THE PROBLEM:
Nothing should be output except the lines from the top of the material below through the line that contains "Task: Pick the jack-o-lantern pumpkin emoji", each exactly as written.

EXCERPTED DATA:

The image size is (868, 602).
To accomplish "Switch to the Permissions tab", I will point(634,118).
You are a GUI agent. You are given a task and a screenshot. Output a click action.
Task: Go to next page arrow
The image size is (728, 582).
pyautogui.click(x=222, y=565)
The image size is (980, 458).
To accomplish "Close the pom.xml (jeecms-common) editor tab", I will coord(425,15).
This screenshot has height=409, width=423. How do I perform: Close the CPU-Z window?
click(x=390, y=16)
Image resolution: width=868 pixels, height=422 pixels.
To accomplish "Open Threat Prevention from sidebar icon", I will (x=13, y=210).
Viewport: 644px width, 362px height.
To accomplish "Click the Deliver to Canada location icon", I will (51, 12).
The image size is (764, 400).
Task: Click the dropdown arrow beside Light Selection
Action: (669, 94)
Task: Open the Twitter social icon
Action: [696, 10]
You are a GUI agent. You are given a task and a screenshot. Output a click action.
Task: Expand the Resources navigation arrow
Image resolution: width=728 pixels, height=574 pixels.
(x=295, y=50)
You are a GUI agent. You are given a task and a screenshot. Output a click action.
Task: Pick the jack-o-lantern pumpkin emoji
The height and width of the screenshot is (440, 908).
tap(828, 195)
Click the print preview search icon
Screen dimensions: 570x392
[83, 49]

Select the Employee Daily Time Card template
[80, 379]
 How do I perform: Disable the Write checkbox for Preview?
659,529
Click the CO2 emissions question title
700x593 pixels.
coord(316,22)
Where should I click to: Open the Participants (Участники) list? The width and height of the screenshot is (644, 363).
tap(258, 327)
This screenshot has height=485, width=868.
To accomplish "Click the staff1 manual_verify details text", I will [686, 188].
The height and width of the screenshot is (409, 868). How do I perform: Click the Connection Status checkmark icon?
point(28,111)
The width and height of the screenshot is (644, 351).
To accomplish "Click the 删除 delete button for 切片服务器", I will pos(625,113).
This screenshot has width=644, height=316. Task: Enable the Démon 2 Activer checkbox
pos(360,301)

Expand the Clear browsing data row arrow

TASK RESPONSE:
The image size is (868, 602).
To accomplish "Switch to the Permissions tab", I will point(634,118).
You are a GUI agent. You are given a task and a screenshot. Output a click action.
Task: Go to next page arrow
The image size is (728, 582).
pyautogui.click(x=222, y=565)
The image size is (980, 458).
To accomplish "Close the pom.xml (jeecms-common) editor tab", I will coord(425,15).
This screenshot has height=409, width=423. How do I perform: Close the CPU-Z window?
click(x=390, y=16)
Image resolution: width=868 pixels, height=422 pixels.
To accomplish "Open Threat Prevention from sidebar icon", I will (x=13, y=210).
Viewport: 644px width, 362px height.
To accomplish "Click the Deliver to Canada location icon", I will (51, 12).
The image size is (764, 400).
Task: Click the dropdown arrow beside Light Selection
Action: (669, 94)
Task: Open the Twitter social icon
Action: [696, 10]
You are a GUI agent. You are given a task and a screenshot. Output a click action.
Task: Expand the Resources navigation arrow
Image resolution: width=728 pixels, height=574 pixels.
(x=295, y=50)
You are a GUI agent. You are given a task and a screenshot. Output a click action.
Task: Pick the jack-o-lantern pumpkin emoji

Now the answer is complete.